A marcare un potenziale ulteriore distacco tra discenti e docenti, oggi e forse ancor più tra dieci anni, è l’allungamento del ciclo della vita. Come può impattare questo fenomeno sul rapporto tra ragazzi e scuola? L’allungamento dell’esistenza ha dilatato il concetto di giovinezza, con possibili ripercussioni rilevanti. Già oggi il genitore trentenne o quarantenne è considerato ancora giovane (fa sport, vacanze, conserva gli interessi che aveva prima). E’ spesso il primo "amico" dei figli (con effetti educativi in molti casi distorcenti). Ora, con una classe docente sempre più anziana, come abbiamo visto, la vicinanza generazionale tra genitori e figli può far risaltare negativamente la distanza generazionale – e quindi anche culturale e mentale – con gli insegnanti.

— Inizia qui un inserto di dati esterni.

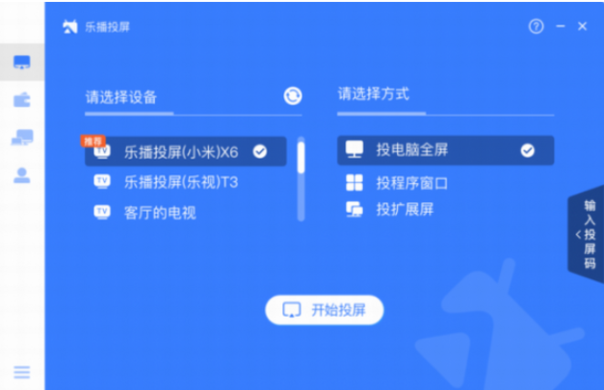Expand the 输入投屏码 side panel

[x=586, y=234]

- La multietnicità: cinque anni fa gli alunni stranieri nella scuola italiana erano 85 mila (1% del totale alunni), nel 2015 saranno 617 mila (oltre il 6%, al nord il 12-13%), più di un terzo dei quali di religione musulmana.
- Mancano tecnici intermedi e laureati in scienze: molte aziende, non solo del Nord, lamentano l’insufficienza di laureati nelle materie tecnico-scientifiche, ma soprattutto la grave carenza di tecnici diplomati e postdiplomati (non laureati) in possesso delle competenze tecniche necessarie per sostenere la competitività.
Gli scenari OCSE per il 2020
Passate in rassegna alcune delle principali "direttrici del cambiamento" che possono mettere in crisi il modello di scuola tradizionale, può essere interessante riportare in sintesi gli scenari a quindici anni previsti da un importante osservatorio internazionale. L’OCSE, l’organizzazione internazionale per la cooperazione e lo sviluppo dell’educazione, ha svolto uno studio che presenta una serie di ipotesi sulle trasformazioni che i sistemi scolastici subiranno nei prossimi anni, in particolare per il 2020: un periodo quindi molto vicino a quel 2015 che abbiamo preso a riferimento per la nostra riflessione. Lo studio delinea tre possibili scenari. Il primo è quello della conferma dello status quo: mantenimento di un forte "controllo burocratico" sul sistema (curricoli, formazione e accesso alla professione, finanziamento) da parte di autorità pubbliche, con conseguente stabilità, accompagnata però da una possibile carenza di docenti. Il secondo scenario è quello della riscolarizzazione, cioè di un forte sviluppo del ruolo dei sistemi scolastici in termini strategici, sostenuto da adeguati investimenti. Il terzo scenario è quello invece della descolarizzazione, cioè dello smantellamento dei sistemi formali di istruzione e formazione, sostituiti da reti cooperative ("learning networks") gestite dalle comunità locali, o da una forte competizione tra agenzie formative e altri soggetti operanti in una logica di puro mercato. Questo terzo scenario potrebbe portare a "smantellare" la scuola, in particolare quella pubblica, così come la conosciamo oggi, approdando a modelli mai sperimentati e di cui non sarebbero conoscibili in anticipo gli effetti a livello sociale e culturale.
E’ evidente che l’assetto che avrà il nostro sistema di istruzione e formazione tra 10-15 anni dipende strettamente dalle scelte e dagli investimenti che si compiono e si pianificano ora.